CARTAGENA, COLOMBIA -- A year after President Bush and Andean leaders made the drug war their top long-term priority, the United States and Latin America are struggling to keep the initiative alive as they face an overall rise in cocaine production, according to U.S. and Colombian officials.

Colombian and U.S. officials say that a combination of the Persian Gulf crisis and a sharp decrease in drug-related terrorism in Colombia have diminished Washington's attention on the drug war.

At the same time, internal conditions in Colombia, Bolivia and Peru have made combating the drug trade, never politically popular, more difficult to sustain.

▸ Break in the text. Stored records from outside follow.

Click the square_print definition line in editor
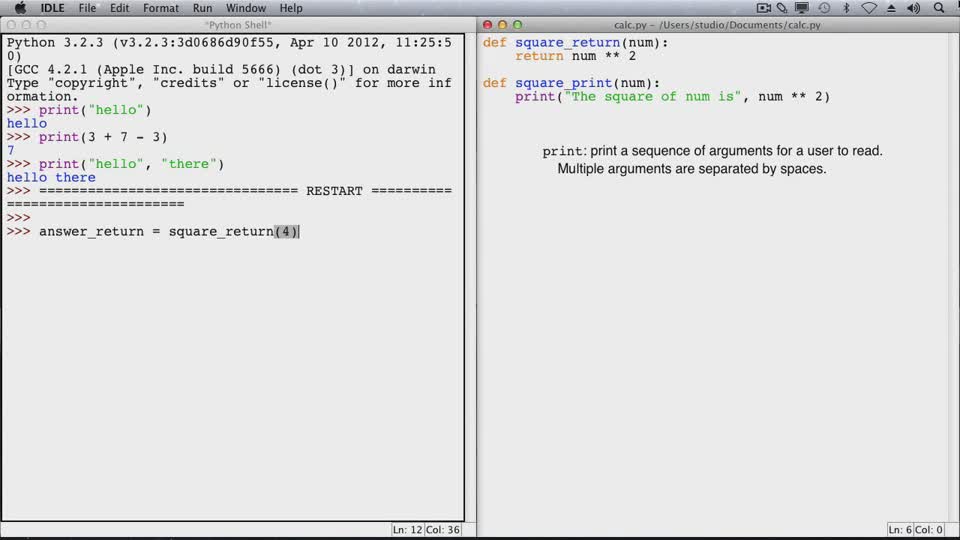960x540 pixels. point(571,83)
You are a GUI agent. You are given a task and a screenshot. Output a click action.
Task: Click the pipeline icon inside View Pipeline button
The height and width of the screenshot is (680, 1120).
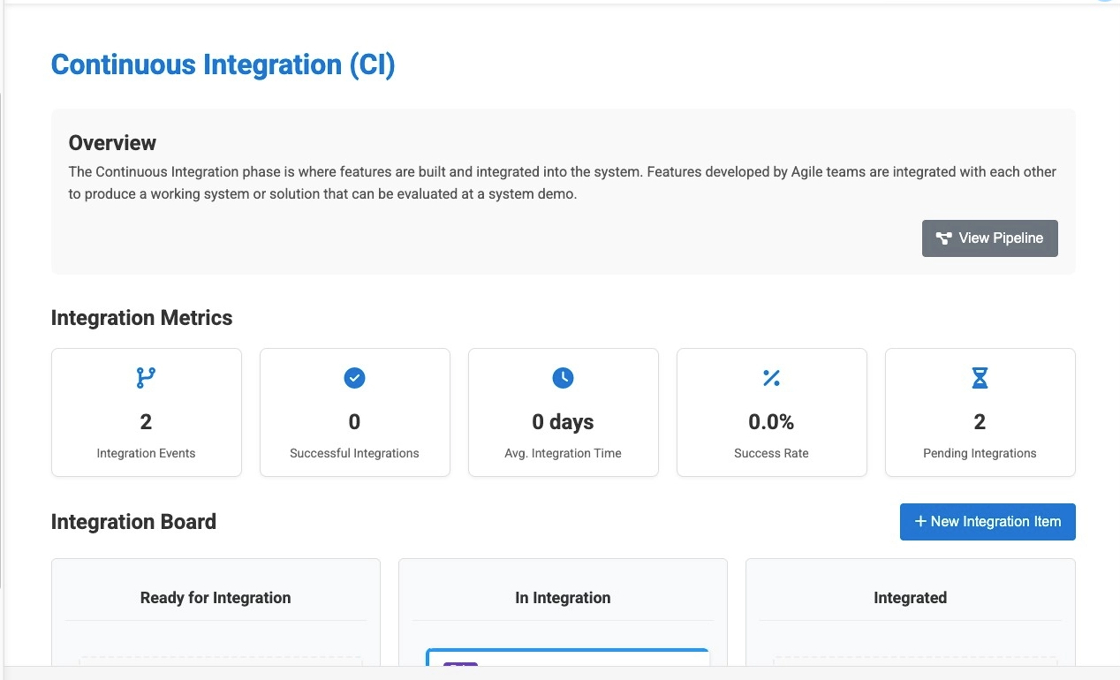coord(943,238)
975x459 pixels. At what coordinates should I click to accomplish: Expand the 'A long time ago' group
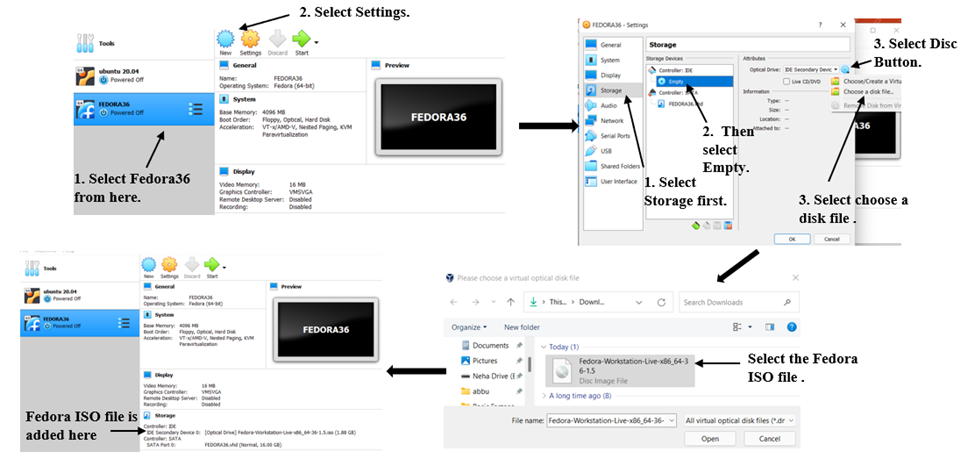pyautogui.click(x=545, y=398)
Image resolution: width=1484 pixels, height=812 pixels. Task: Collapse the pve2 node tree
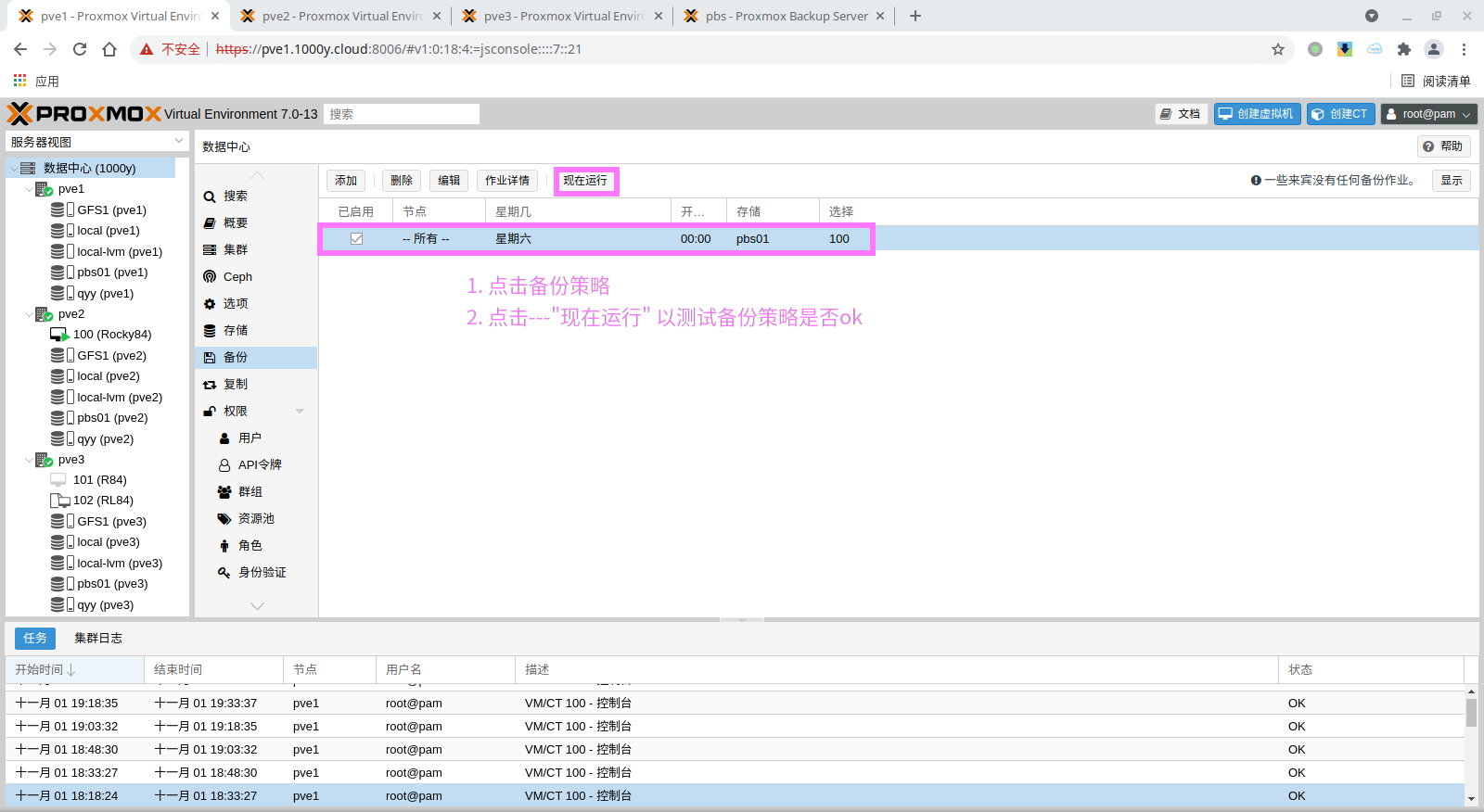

The killing on Friday by the traffickers of kidnapped journalist Diana Turbay, and the Medellin cocaine cartel's vow to revive the war after several months of relative peace have increased pressure on President Cesar Gaviria to negotiate with the traffickers.

"Public opinion has shifted on us now," said a senior adviser. "That does not mean the president will give in to it, but it will increase the political costs of the policy."

In February 1990, the presidents of the United States, Peru, Bolivia and Colombia signed the Document of Cartagena in this historic fortress city on the Caribbean coast, outlining a strategy for combating the flow of drugs and providing U.S. aid to the Andean region.

The agreement was accompanied by the Andean Initiative, a $2.1 billion, five-year program of U.S. aid for law enforcement, the military, and the economies of the three nations -- all aimed at reducing the supply of cocaine to the United States. Congress has yet to approve the initiative.

But regional U.S. narcotics experts say cocaine production in Colombia is estimated to be as high as it was in August 1989, when the latest crackdown began, and that production has grown dramatically in Bolivia, Ecuador, Venezuela and Brazil.

Colombian officials say they resent the apparent drop in U.S. interest once the drug barons halted their campaign of bombs and assassinations.

Gaviria, in an interview last month, said the United States, in the last year, had not passed any legislation that opened U.S. markets to Colombian products, or taken any of the other steps requested by Colombia to help compensate it for the estimated $1 billion the war had cost the nation.

Rep. Charles Rangel (D-N.Y.), chairman of the Select Committee on Narcotics Abuse and Control, who led a five-member congressional delegation to Colombia earlier this month, said one of the main concerns expressed in seven hours of talks with Gaviria and other top officials here at the presidential retreat was the lack of responsiveness of the Bush administration and Congress to Colombia.

"They used to get President Bush or Vice President Quayle down here, now the only thing they get stuck with is me," said Rangel in an interview. "Gaviria wants to get back on the agenda, and I understand that."

"A main concern in the meetings was that this was still a cooperative effort," Rangel said. "The problem is how to get the {Bush} administration to refocus. It seems they can only handle one issue at a time."

A senior Colombian official said the government feared that after bearing the brunt of the battle and losing more than 1,000 lives while combating traffickers, its sacrifice could make little long-term impact should consuming nations abandon the fight.

In an effort to make its case more effectively in the United States, Colombia this month announced that it had hired a lobbying firm, Akin Gump, for $30,000 a month, and that Gaviria may travel to the United States to make his case.

Gaviria was stung by charges that his government was withdrawing from the antidrug effort by promising not to extradite drug traffickers who turn themselves in and confess to a crime. He said the plea-bargain offer is an attempt to end the drug-associated terrorism, which he calls a strictly Colombian problem, and said the international community must now shoulder more, not less, of the responsibility in halting drug trafficking, which he said is a global phenomenon.

Internally, the government has been forced in the last two months to divert resources from the drug war to combat a resurgent Marxist guerrilla movement. Colombia, with rising inflation and unemployment, is also facing its most severe economic crisis since the 1970s.

Bolivia, meanwhile, is bogged down in a constitutitional battle among the three branches of government that has effectively paralyzed the government. It also is mired in an acrimonious debate over what role, if any, the army should play in combating trafficking. This has held up the disbursement of U.S. aid.

Peru is battling corruption, an economic crisis, and the radical Shining Path guerrilla insurgency, lessening the political will to take on drug traffickers and coca growers as well.